Adding to the concerns was weakness within Cigna's pharmacy benefit manager operations. An analyst from TD Cowen described this as the “only blemish” in an otherwise solid quarterly report, noting that similar challenges had been seen at competitor companies. The negative news sent shares lower as the market weighed the strategic shift and divisional headwinds against the positive financial results.
The stock market overreacts to news, and big price drops can present good opportunities to buy high-quality stocks. Is now the time to buy Cigna? Access our full analysis report here, it’s free.
What Is The Market Telling Us
Cigna’s shares are not very volatile and have only had 4 moves greater than 5% over the last year. In that context, today’s move indicates the market considers this news meaningful, although it might not be something that would fundamentally change its perception of the business.
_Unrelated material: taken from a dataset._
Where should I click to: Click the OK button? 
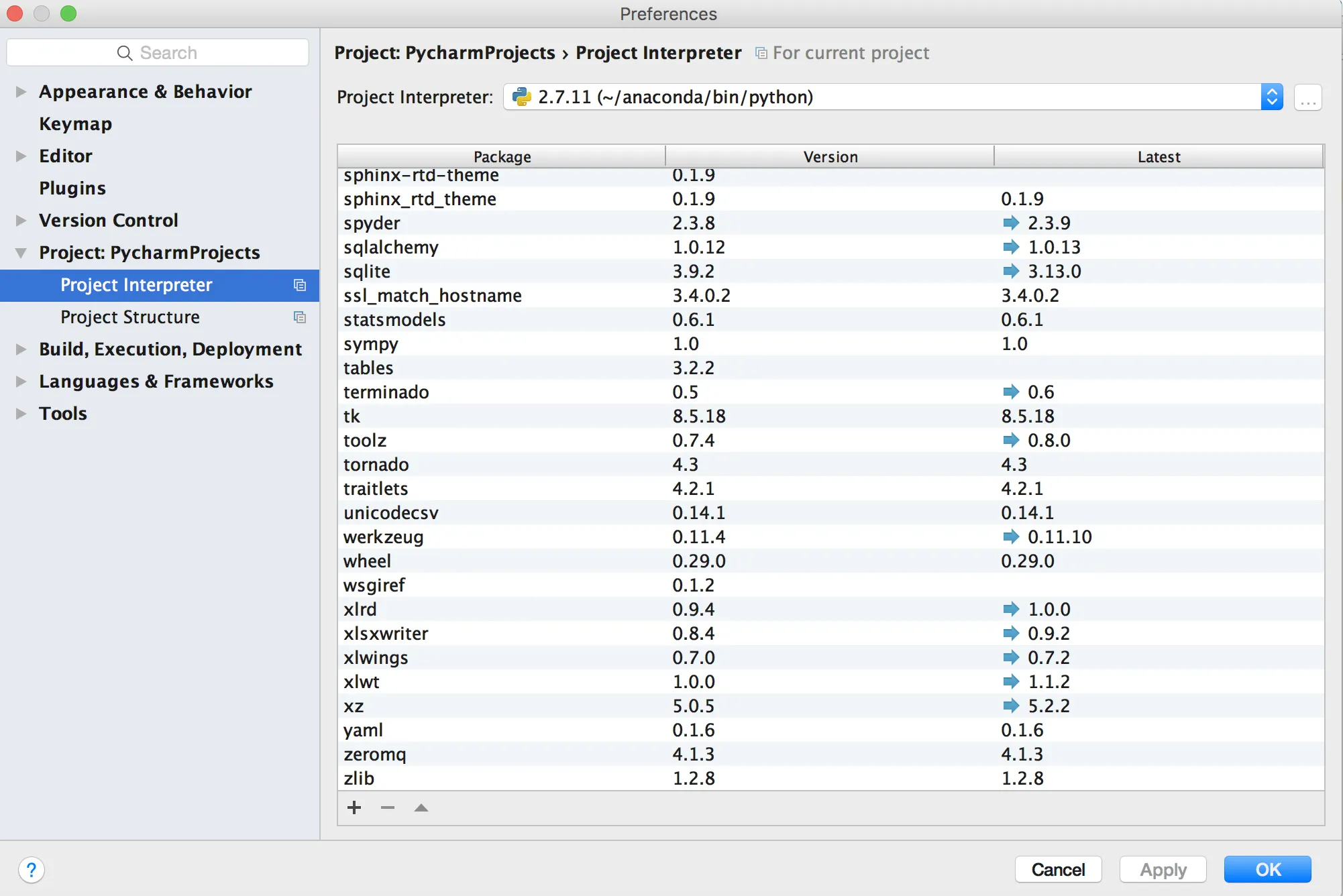1267,870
The biggest move we wrote about over the last year was 6 months ago when the stock dropped 14.3% on the news that the company reported underwhelming third-quarter results.
Revenue grew 9.5% year-on-year to $69.75 billion, beating estimates by 3.6%. Adjusted earnings per share came in at $7.83, which was 2.5% ahead of the consensus forecast. However, the positive results were overshadowed by concerns about profitability and future growth. The company's operating margin declined to 3% from 4% a year ago, continuing a multi-year downward trend in profitability.
Additionally, while Cigna's full-year earnings guidance was in line with expectations, forecasts for revenue growth over the next 12 months point to a significant slowdown. This, combined with a slight dip in customer numbers from the previous quarter, likely prompted investors to look past the quarterly beat and focus on potential challenges ahead.
Cigna is up 1.8% since the beginning of the year, but at $284.11 per share, it is still trading 15.2% below its 52-week high of $335.18 from April 2025. Investors who bought $1,000 worth of Cigna’s shares 5 years ago would now be looking at an investment worth $1,127.